◆ **WORK REQUIRED**
Turn everything in the records from the line containing "Task: Select the 'DNS 구성' step label" down to the line containing "point(67,17)", both included, into a JSON list of strings with one string per line and no blank lines.
━━ MATERIAL
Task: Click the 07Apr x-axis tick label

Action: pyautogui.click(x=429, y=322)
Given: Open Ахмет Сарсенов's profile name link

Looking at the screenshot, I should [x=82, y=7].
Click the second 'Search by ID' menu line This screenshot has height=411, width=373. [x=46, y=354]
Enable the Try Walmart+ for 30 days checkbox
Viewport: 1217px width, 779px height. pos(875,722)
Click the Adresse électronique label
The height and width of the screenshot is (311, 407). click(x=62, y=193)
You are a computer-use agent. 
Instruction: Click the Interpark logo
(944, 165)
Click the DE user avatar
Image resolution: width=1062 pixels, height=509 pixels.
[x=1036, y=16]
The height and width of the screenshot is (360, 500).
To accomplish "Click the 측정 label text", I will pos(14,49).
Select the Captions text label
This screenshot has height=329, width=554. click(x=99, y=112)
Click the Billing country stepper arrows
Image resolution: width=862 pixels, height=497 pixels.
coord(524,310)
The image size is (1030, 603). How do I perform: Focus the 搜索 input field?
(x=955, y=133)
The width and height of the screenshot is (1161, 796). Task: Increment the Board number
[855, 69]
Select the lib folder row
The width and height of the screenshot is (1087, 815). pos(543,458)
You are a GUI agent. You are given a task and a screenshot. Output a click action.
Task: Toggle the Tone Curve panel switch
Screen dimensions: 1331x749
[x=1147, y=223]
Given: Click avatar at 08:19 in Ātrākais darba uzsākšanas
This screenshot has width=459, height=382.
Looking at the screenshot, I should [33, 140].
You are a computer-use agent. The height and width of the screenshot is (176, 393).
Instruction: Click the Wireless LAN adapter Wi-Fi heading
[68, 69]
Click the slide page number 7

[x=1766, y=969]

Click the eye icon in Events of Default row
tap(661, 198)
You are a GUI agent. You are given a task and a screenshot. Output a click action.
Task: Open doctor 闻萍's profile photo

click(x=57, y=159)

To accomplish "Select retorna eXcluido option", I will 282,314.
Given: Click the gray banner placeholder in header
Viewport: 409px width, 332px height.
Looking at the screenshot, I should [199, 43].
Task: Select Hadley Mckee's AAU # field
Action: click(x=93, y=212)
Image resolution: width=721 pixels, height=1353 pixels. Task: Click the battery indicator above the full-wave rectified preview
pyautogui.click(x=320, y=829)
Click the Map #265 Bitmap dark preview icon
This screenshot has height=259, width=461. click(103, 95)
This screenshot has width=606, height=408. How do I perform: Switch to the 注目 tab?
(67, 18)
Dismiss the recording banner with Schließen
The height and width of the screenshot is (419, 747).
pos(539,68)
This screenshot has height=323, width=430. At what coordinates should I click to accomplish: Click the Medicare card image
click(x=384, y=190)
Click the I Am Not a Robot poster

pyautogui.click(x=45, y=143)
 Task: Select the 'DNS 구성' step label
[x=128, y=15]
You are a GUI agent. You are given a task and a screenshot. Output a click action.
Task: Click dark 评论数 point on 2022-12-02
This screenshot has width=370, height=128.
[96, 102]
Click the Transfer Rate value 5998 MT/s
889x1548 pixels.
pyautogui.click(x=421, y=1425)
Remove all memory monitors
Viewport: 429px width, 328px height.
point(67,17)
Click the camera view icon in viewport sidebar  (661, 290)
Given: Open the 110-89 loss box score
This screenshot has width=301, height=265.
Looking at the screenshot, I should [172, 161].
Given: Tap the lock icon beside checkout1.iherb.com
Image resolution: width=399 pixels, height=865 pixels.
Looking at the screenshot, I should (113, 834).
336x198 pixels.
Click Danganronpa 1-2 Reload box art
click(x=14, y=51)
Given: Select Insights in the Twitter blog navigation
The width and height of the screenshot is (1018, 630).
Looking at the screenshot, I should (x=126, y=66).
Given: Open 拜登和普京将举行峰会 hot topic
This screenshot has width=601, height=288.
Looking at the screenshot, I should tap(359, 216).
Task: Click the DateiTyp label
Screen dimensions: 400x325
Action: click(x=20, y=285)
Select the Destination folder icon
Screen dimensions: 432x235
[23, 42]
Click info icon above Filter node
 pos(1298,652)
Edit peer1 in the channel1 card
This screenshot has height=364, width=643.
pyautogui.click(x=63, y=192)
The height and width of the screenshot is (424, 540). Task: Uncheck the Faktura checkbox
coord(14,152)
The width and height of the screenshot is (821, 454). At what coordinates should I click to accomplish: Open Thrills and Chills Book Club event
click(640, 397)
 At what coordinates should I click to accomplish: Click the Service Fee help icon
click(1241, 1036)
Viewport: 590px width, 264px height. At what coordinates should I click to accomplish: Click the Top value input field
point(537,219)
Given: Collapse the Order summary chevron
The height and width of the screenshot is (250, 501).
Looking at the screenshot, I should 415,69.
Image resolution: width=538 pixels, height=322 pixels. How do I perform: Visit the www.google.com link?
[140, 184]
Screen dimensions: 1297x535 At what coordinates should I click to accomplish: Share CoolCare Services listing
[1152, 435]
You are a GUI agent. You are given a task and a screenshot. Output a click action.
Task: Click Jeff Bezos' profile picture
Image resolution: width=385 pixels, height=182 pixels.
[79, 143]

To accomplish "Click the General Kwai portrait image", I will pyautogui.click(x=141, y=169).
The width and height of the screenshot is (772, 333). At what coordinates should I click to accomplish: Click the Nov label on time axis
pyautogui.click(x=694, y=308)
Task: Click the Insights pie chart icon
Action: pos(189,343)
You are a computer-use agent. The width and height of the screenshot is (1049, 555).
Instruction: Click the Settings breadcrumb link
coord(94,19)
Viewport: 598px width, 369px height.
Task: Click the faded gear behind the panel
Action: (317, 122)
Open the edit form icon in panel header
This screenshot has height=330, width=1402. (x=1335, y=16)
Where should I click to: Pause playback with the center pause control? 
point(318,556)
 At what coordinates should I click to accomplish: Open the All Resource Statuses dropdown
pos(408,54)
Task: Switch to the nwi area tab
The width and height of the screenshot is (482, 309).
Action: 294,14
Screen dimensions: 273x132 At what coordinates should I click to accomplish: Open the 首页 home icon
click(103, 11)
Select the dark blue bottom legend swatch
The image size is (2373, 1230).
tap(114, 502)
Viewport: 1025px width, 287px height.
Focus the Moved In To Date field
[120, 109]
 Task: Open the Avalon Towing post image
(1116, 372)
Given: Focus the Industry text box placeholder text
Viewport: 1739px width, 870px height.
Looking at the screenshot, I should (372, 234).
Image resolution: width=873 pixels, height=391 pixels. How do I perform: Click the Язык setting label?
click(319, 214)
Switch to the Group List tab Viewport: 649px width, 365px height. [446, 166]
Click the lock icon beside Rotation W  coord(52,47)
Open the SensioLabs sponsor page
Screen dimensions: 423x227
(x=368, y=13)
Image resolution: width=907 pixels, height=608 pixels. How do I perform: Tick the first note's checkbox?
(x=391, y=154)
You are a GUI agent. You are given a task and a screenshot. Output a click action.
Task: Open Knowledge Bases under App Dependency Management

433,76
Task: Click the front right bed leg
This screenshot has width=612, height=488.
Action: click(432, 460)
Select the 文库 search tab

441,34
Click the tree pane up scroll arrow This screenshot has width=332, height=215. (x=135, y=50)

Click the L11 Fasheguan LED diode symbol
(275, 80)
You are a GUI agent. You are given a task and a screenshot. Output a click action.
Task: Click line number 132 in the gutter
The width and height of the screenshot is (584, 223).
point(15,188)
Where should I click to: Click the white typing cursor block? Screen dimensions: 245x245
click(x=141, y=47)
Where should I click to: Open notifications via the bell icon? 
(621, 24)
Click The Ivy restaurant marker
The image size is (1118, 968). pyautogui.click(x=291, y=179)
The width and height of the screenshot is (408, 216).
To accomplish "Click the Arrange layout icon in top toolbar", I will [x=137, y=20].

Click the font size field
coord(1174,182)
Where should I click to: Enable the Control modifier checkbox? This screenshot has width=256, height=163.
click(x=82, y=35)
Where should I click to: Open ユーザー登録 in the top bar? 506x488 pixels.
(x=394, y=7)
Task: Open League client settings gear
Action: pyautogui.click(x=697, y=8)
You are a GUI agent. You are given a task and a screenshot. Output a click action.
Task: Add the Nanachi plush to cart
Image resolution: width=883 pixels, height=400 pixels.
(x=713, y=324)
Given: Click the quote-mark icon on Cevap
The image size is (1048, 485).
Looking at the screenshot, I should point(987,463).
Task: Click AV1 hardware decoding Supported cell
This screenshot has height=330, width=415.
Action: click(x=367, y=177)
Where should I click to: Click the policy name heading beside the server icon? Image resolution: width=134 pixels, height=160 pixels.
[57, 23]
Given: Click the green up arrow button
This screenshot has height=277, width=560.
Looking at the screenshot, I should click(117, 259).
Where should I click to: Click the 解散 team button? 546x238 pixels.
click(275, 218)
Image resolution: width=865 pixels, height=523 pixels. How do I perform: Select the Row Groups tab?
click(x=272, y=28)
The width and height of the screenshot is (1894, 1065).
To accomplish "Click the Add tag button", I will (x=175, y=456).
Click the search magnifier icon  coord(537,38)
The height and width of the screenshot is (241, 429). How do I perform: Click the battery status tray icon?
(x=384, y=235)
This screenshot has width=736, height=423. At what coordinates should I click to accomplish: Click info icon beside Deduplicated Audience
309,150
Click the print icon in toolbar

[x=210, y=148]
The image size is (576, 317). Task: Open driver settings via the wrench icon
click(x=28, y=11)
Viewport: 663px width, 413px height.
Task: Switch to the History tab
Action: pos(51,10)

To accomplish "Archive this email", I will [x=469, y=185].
━━━━
◆ **FINISHED EXERCISE**
[
  " Task: Select the 'DNS 구성' step label",
  "[x=128, y=15]",
  "You are a GUI agent. You are given a task and a screenshot. Output a click action.",
  "Task: Click dark 评论数 point on 2022-12-02",
  "This screenshot has width=370, height=128.",
  "[96, 102]",
  "Click the Transfer Rate value 5998 MT/s",
  "889x1548 pixels.",
  "pyautogui.click(x=421, y=1425)",
  "Remove all memory monitors",
  "Viewport: 429px width, 328px height.",
  "point(67,17)"
]